Дверь была открыта, и я хорошо видела Лэрзена. Он полулежал в кресле, бледный, окровавленный, уставший. На столике рядом с ним стоял поднос с кофе. Сам он чашку держать не мог, поэтому его, причитая, поила Марта.
Тут же был Стьеф с рассечённым виском, в рубашке, больше походившей на лохмотья. Он что-то сосредоточенно смешивал в небольшой мисочке.
Оба посторонились, давая мне возможность обнять мужа. Я не желала причинить боли, поэтому просто поцеловала и села, уткнувшись лицом в его колени.
— Приятно, когда тебя любят. О детях знаю. Вопросы — потом. И потоп здесь не устраивай, лучше займись своими прямыми обязанностями.
Пытается шутить — значит, не всё так плохо, только я ведь слышу, как он дышит.
— Тихо-тихо, Дан, если я до дома дополз, то выживу. Бывало и хуже. Перестань, на мне всё, как на собаке, заживает.
Я кивнула и улыбнулась сквозь слёзы. Тихонько отозвала Стьефа и за дверью попыталась выпытать у него, что произошло. Оказалось, что Лэрзен боролся с какой-то полумёртвой колдуньей, той самой, из-за которой у нас были проблемы с властями. И она была вовсе не зомби и не умертвием.
Если бы не Стьеф, лежал бы мой муж в овраге, потому как ходил он с трудом.
Были и хорошие новости — регенерация шла полным ходом. Что это, объяснять мне не нужно — видела. И посторонняя помощь не потребуется.
Немного успокоившись, я поспешила на кухню, готовить завтрак — раненому нужно хорошо питаться, чтобы восстановить силы. Потом меня сменила Марта, а я вернулась к Лэрзену.
Накормила его, помогла Стьефу довести до спальни, обработать и перевязать раны.
Пока не уснул, прилегла рядом, аккуратно обняла. В итоге заснула вместе с ним — и это вместо того, чтобы заботиться о его здоровье!
Проснулась я уже вечером.
Судя по дыханию, Лэрзен ещё спал. Но просыпался — иначе зачем пустая тарелка с едой на полу? Марта приготовила, Анже накормила, а я…
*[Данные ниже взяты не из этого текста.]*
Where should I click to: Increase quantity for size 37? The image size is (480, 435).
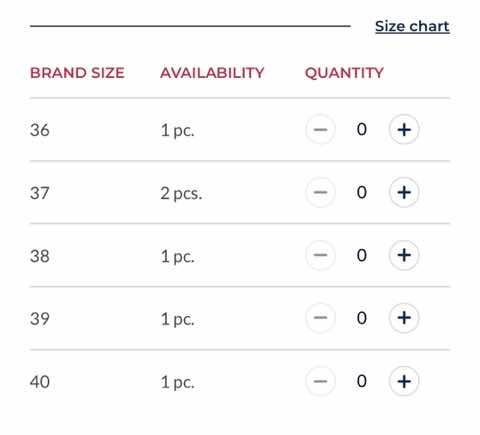point(404,192)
Рука мужа лежала у меня на талии. Сбрасывать её не хотелось, поэтому я не двигалась.
А потом вспомнила: солдаты! Завтра за Лэрзеном должны придти, а он такой беспомощный…
— Ну, не такой уж, — пробормотал муж. — Лежи и не рыпайся. Грей, а то меня что-то озноб пробирает. Всё из-за этой арковой мёртвой бабы! Стьеф всё сделает: я дал указания.
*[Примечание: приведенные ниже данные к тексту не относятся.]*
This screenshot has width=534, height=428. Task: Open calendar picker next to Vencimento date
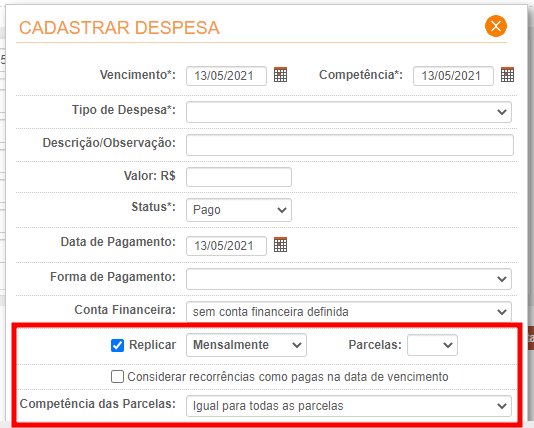[280, 75]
— Сам ты аркова скотина! — вырвалось у меня. — Я к тебе со всей душой, а ты…
Я села, скинула его руку и, не глядя, начала шарить ногами по полу в поисках домашних туфель.
— Дан, непривычно слышать, чтобы ты ругалась. От меня набралась? Хорошо, я скотина. И этой скотине хочется, чтобы ты с ней полежала. Потому что действительно холодно.